Bodybuilder Sues 'Conan' For Gifting Him To Clay Aiken For Christmas
Conan O'Brien's parent company NBC Universal has just been sued over a Clay Aiken gay joke. (Is specifying "gay" joke a waste of typing?) The catch: the suit hasn't been filed by Mr. Aiken. This one comes straight from bodybuilder Dennis "The Menace" James, the Idol also-ran's punchline lust-object:
According to the complaint, filed by attorney Steven Sokoloff in Los Angeles Superior Court, O'Brien "showed a Christmas Card which featured the face of 2003 American Idol runner-up, Clay Aiken, smiling on the right side of the card, and the phrase 'All I want this year is a White Christmas' on a fold out flap on the left side of the card.
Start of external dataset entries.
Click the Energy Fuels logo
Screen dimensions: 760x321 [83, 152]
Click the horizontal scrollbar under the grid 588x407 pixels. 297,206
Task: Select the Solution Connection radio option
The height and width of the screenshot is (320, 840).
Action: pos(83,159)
O'Brien then opened the left side of the card to reveal the punch line, '...And a Black Body Builder,' above which was a photograph of Plaintiff posing at the 2004 IFBB Mr. Olympia Competition."
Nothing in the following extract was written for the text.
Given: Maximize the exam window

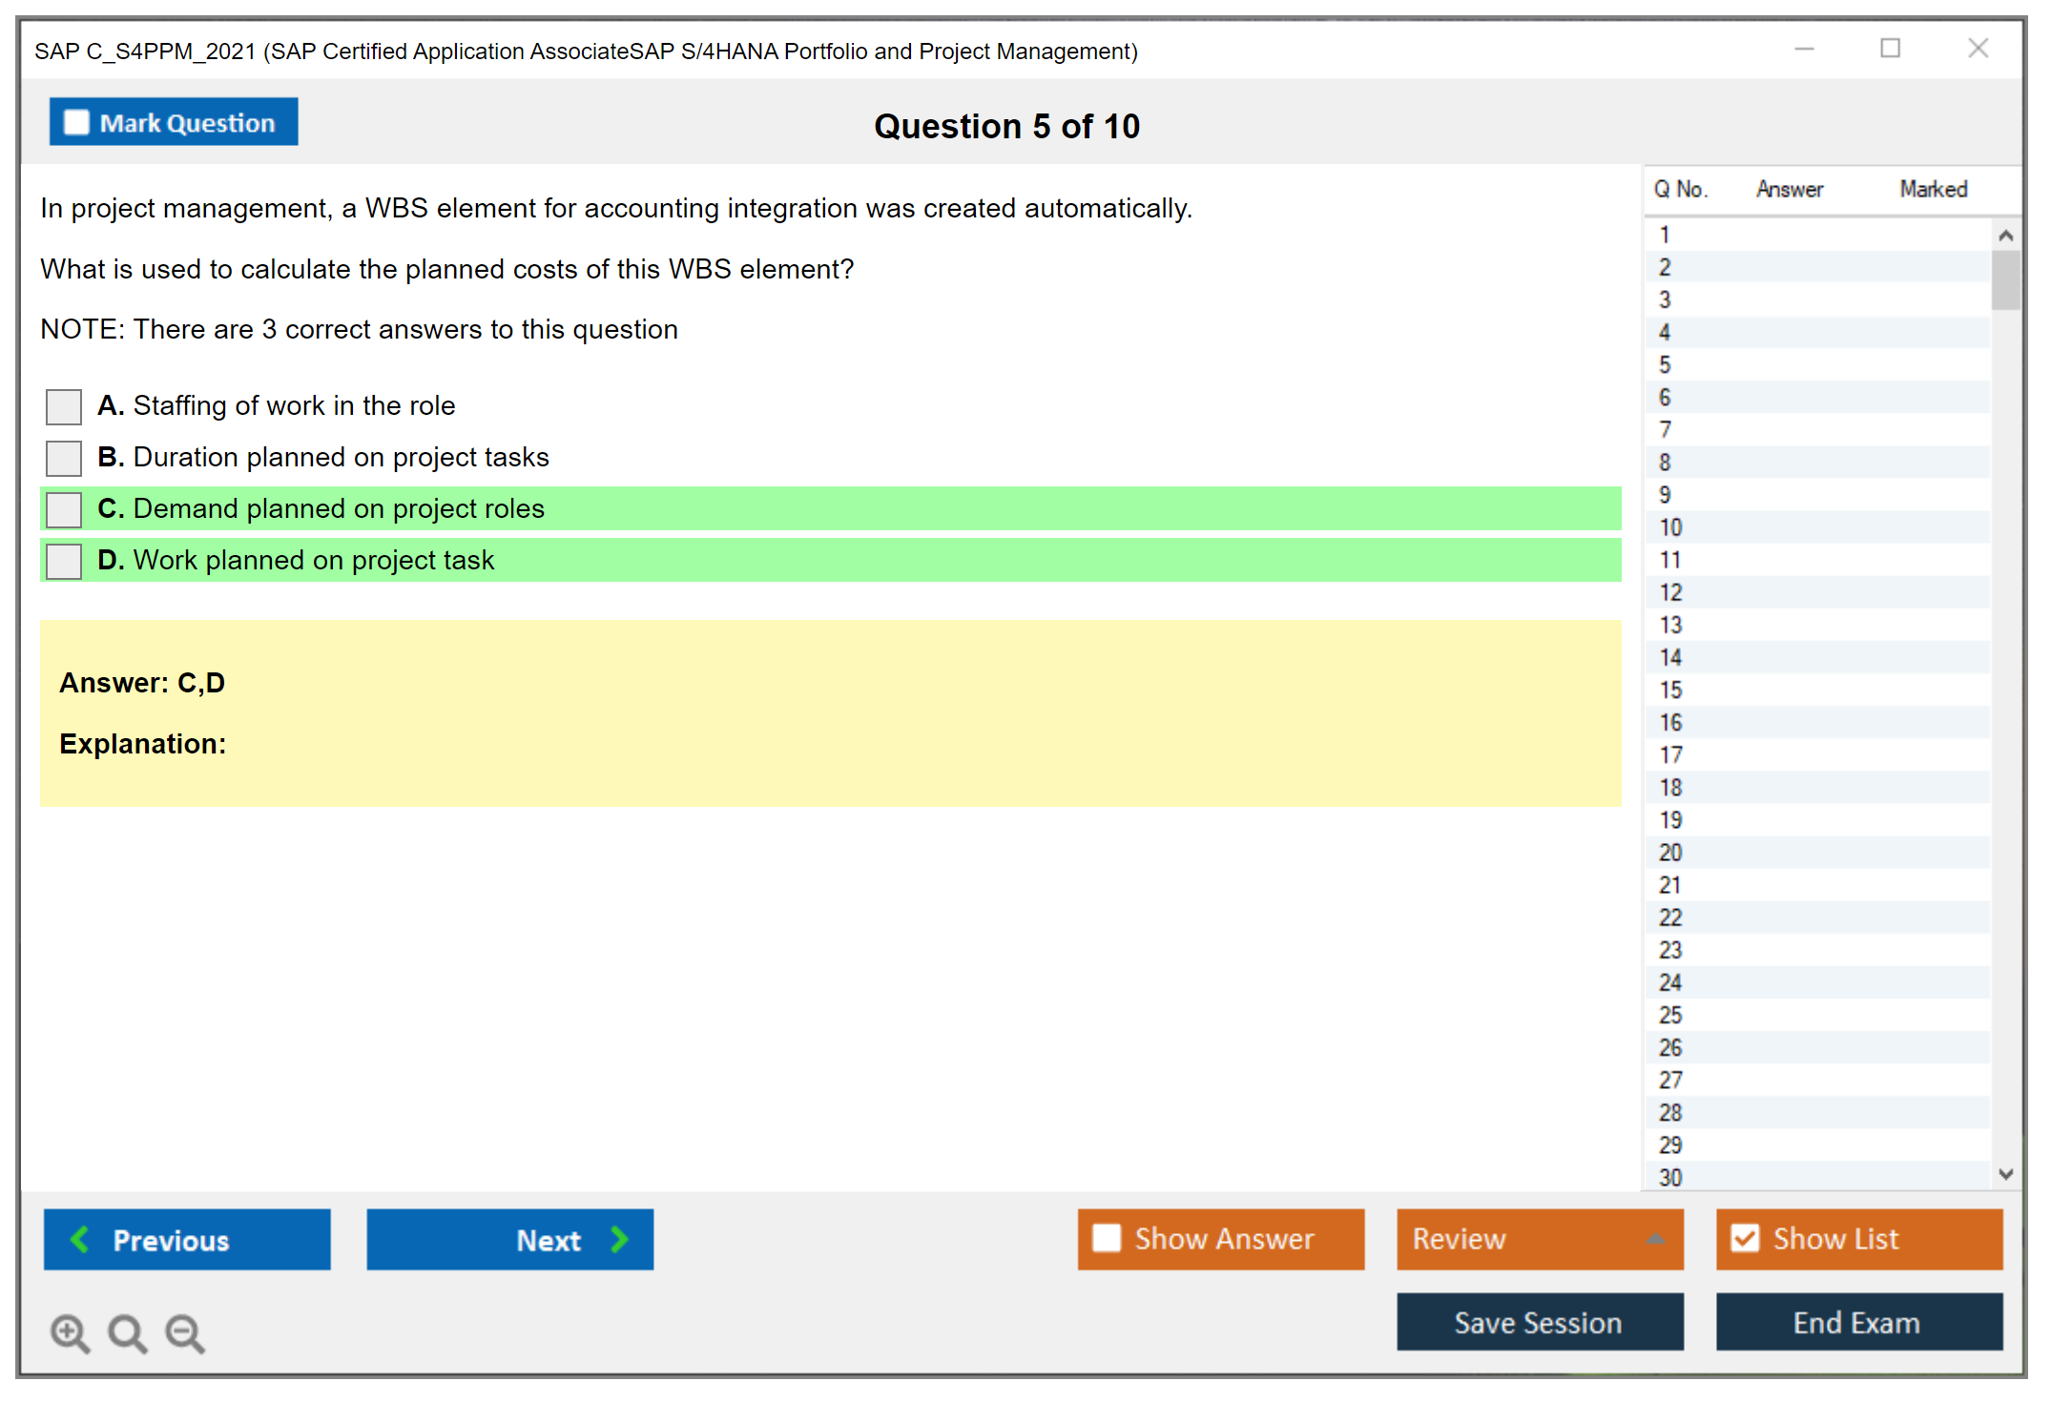Looking at the screenshot, I should [1890, 49].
Mr. James is suing for, among other things, "unjust enrichment and quantum meruit," which sound like the two steps before Iran has the bomb but are actually legal terms: "Unjust enrichment" asserts that Mr. O'Brien profited, in an unjust fashion, from his Clay-Aiken-wants-to-have- gay-sex-with-black-men jibe, and "quantam meruit" is a Latin term which translates roughly to "as much money as my shady-ass shark can squeeze out of you simps." NBC will likely order writers to use only public domain images in their "Clay Aiken is a homosexual" jokes, so watch for a clip of a cardboard cutout Clay staring wide-eyed at Mount Rushmore while squealing, "Ooh, that should be big enough!"